E’ fatto – mormora in risposta
nell’ultimo chiaro
quell’ombra – adesso dormi, riposa.
Mi
hai
tolto l’aculeo, non
il suo fuoco – sospiro abbandonandomi a
lei
in sogno con lei precipitando già.
Vittorio Sereni (da
“Stella variabile”, 1981)
Una poesia che mi cattura nel profondo. Ti
abbraccio affettuosamente.
Maria Grazia
Quanto trasporto e quale talentuoso affetto in questa disamina sull'Opera di Vittorio Sereni, che saluti come fraterno amico, commuovendomi, mia cara,anzi carissima amica! Citi la sua opera "Stella Variabile", asserendo che 'si presenta quasi con un racconto, di grande maestria: apparentemente lineare, in realtà doppio, complesso'e lo dipingi nella sua realtà con pochi efficacissimi tratti. La genesi di molte liriche di questa splendida opera dimostra quanto i suoi testi siano il frutto di un lavoro di bricolage: alcuni elementi vengono trasferiti da una parte all'altra con apparenti tradimenti concettuali ed espressivi. Suppongo tu abbia avuto la gioia di conoscere questo artista poliedrico e indimenticabile e una donna della tua sensibilità e della tua statura culturale può aver condiviso nel profondo le sue esperienze. Di fatto posti una lirica struggente, che solo per caso ho già letto e
RispondiEliminache rappresenta Sereni che passeggia lungo il fiume mentre gli olmi colpiti dalla grafiosi già perdono le foglie: una scena che sprofonda nel sogno, è un’onirica visione dai toni danteschi tra stelle e ombre parlanti assunte come guide. Si può intuire l'allegoria tra l'albero assalito dal fungo e l'uomo dalle volute della memoria. Una pagina che incanta. Ti aspettavo, Maria Grazia, grazie di essere sull'Isola, il tuo apporto è indispensabile. Ti voglio bene.

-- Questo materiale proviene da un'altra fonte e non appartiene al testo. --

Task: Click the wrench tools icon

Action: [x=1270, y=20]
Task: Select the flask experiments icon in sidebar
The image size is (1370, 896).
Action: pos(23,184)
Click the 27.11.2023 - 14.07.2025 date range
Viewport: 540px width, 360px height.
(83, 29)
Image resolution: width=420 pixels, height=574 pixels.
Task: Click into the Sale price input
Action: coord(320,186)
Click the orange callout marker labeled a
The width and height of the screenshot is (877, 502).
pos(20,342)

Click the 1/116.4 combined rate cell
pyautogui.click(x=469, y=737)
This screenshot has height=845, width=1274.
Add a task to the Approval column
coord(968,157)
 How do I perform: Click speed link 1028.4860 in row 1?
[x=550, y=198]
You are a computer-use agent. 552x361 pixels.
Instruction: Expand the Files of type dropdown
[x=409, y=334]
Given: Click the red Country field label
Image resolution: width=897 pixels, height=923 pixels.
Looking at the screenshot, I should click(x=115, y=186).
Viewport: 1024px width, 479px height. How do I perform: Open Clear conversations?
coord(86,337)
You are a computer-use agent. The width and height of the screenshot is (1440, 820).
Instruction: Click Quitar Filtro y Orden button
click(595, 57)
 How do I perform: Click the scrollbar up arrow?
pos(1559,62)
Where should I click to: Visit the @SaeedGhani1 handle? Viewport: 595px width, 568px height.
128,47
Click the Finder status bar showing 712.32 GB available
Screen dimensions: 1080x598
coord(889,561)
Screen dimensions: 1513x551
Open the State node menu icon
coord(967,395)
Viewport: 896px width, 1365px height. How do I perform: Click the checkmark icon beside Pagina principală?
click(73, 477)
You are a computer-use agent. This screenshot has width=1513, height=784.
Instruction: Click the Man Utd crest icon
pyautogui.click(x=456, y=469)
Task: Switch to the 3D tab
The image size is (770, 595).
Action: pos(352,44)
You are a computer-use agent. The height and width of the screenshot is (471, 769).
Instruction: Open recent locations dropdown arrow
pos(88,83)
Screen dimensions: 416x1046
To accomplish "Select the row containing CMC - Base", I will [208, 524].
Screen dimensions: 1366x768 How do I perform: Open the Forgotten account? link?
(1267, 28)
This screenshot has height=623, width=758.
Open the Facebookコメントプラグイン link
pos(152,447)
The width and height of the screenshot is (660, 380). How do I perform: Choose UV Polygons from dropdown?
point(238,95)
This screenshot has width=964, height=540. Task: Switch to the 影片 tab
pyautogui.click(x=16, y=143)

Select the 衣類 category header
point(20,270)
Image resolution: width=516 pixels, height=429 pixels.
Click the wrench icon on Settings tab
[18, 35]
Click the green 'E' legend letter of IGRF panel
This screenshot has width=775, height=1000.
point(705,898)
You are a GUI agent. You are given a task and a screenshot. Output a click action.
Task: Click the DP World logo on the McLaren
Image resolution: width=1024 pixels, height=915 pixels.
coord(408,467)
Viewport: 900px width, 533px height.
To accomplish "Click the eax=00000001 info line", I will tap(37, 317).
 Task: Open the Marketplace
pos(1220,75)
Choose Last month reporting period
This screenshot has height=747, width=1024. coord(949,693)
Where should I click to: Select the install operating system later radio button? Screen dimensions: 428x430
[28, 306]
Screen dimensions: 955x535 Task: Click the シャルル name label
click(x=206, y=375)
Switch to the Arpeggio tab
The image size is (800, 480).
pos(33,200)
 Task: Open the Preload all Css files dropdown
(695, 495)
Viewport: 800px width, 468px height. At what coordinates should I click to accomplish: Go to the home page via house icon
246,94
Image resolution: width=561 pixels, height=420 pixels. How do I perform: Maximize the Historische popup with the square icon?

Le tue parole cara Maria mi commuovono. Hai ragione: io amo nel profondo questo straordinario poeta al quale ho dedicato molte delle mie riflessioni e delle mie pagine. Lo sento vicino e non solo per motivi geografici, il tema dell'acqua, del lago, del paesaggio, del fiume...che indicano "la lacuna del cuore" sereniano e che pure sono importanti, ma soprattutto per il tono antiretorico, amaro, il lessico volutamente semplice eppure denso, il ripensamento che rasenta l’ossessione nella ripetizione, unita allo stupore: la fragilità dell’esperienza estetica, lo strazio del positivo e il negativo e viceversa coesistenti, il canto e il controcanto, l’accendersi e lo scolorare... Una autoterapia liberatoria? chissà. Grazie di averlo compreso.